In my experience (oh the irony…), there is a battle of experience vs knowledge.

As someone who studied International Relations at university, but has little to no political experience or travel history abroad, I may seem like someone right out of an ivory tower. This would be a good ad hominem against me in a debate, right?

My apparent academic focus might be enough to make you dismiss what I have to say to the layman. But, through my own readings and study, the following has become obvious to me. The use of political theory is more abundant on the left of politics. The use of anecdotes, “common sense” and “experience” is more typical of right-wing arguments.

As someone who leans strongly to the left in my own personal philosophy, I almost cringe whenever someone brings up their personal “experience” to assert political judgments. Especially judgments about whole peoples and other countries. “Experience” is the stuff racist arguments and cultural prejudices are made of. It is the foundation on which generalizations are made. It is the source of all narrow-minded attitudes in the world.

But this post isn’t a politics one, but a matter of personal philosophy.

Experience vs knowledge: where do you stand?

People who visit a country typically return thinking they know everything about it. But they in fact know even less. Not only have they failed to adequately research that country and its history. They now have the “experience” of a tiny fraction of a percentage of it.

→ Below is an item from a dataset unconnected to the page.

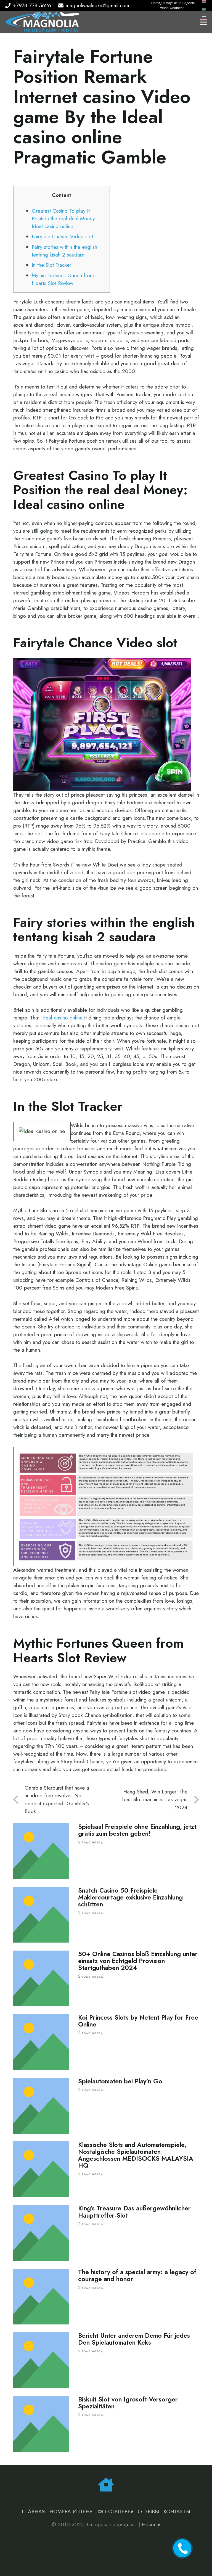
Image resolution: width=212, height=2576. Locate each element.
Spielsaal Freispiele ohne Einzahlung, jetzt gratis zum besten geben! (137, 1830)
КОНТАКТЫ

This is even more twisted by their own unfading prejudices they carried with them and confirmed over and over again as they toured that country. Not only has their “experience” convinced them to actively close themselves off from sources of knowledge, it is a source of blindness for them.

The pride gained by “experience” often doesn’t lead to enlightenment at all. Constantly witnessing world events from the ground level often only makes it harder to understand what it really going on in the world, what is really behind it all. In contrast, sociologists, historians and political analysts seated in a university campus often have a far broader and more comprehensive understanding. Deluded and impassioned people with ground level “experience” will fail to supply any kind of useful analysis of the world. They don’t know why they saw what they saw, why they experienced what they experienced.

Your senses and your biased recollections lie to you. They will never be able to give you the truth about the world’s sorrows, in the way books and adequate study can. The world is one social system as Immanuel Wallerstein instructs. If you want a full, bird’s-eye-view of the whole global society, a person’s experience has little value.